Since its inception, Harvard Law School’s Berkman Center for Internet & Society has helped foster innovation on the Web, especially as the Internet has evolved into a more interactive medium. Executive Director John G. Palfrey Jr. ’01 talked to HLT about the center’s role in developing “Web 2.0.”

How did the Berkman Center help develop blogs and podcasts?

It began with Dave Winer, who started as a fellow in 2002-2003. He was an early leader of the blogging movement. We set up the first universitywide blogging server with his help, and within a remarkably short period of time, 500 people across the university—students, faculty, staff, fellows and alumni—began blogging on the server and created a series of communities around ideas in cyberspace. One of the great things about the Berkman Center is how we function in some ways as a laboratory for the fellows who come through. Great things come from their collaboration.

What’s RSS and how did the Berkman Center get involved?

RSS is the acronym for really simple syndication. It’s an extremely easy-to-use standard for syndicating and aggregating content. The basic idea is that you create a digital work in one place and you can publish it to any other part of the Web extremely simply. Readers can very easily subscribe to as many sources of info as they’d like. This is a huge innovation. It democratizes the process of publishing even further. Many of us here realized that RSS would be an important piece of infrastructure of Web 2.0. There was a dispute about the standard, and we stepped in as lawyers. The concern was about intellectual property and who owns the standard. We realized this was something that shouldn’t be owned by any individual or company. It should be held in trust for the public. Dave Winer gave the standard to Harvard to hold in trust, and then we in turn gave it back to the world through a Creative Commons license on a nonexclusive basis. Anyone can use it without fear of intellectual property constraints. This was a very easy, informal way of ensuring no one would be sued for adopting the RSS standard. Across the Web you see RSS 2.0 adopted as the standard, and that would not have been possible without taking the fear of litigation out of it.

What is the Global Voices project?

Global Voices is a cool project that emerged from a conference we had on the Internet’s effect on politics, attended by bloggers and political theorists. They came up with the idea that we need an alternative Associated Press for parts of the world that are not covered by the mainstream media but are covered by people on the ground. Global Voices has emerged into a powerhouse in the global media space. It is a community on the one hand, but also an aggregator of the most interesting authentic voices around the world, and it puts those voices in context. There are hundreds of volunteers in countries around the world, and there is a small core of regional editors in different regions who are constantly reading what people on the ground are saying, writing up the most interesting stories and putting them in context. When the monks began protesting in Burma, or Myanmar, last fall and the government responded by shutting down the Internet, it was through Global Voices that many people around the world came to know what was happening there. We were deluged with calls from the mainstream press interested in getting firsthand accounts.

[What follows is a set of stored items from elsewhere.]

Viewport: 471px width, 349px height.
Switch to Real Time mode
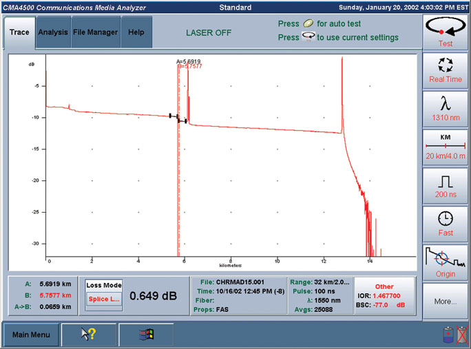[x=446, y=71]
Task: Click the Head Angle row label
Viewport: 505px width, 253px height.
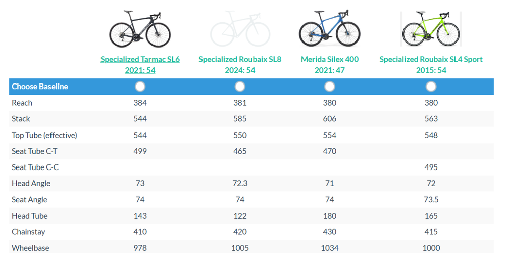Action: tap(31, 183)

What’s percolating now at Berkman?

We’re working on the Digital Natives project, which is studying how young people use technologies to be more creative. One of the roadblocks to more people using Web 2.0 tools is a misunderstanding of the copyright law. We’re seeking to understand the motivations of young people doing creative things online and to develop ways to teach copyright to kids to encourage creativity. That’s a way to apply our understanding of intellectual property to promote trends in how young people are learning and expressing themselves.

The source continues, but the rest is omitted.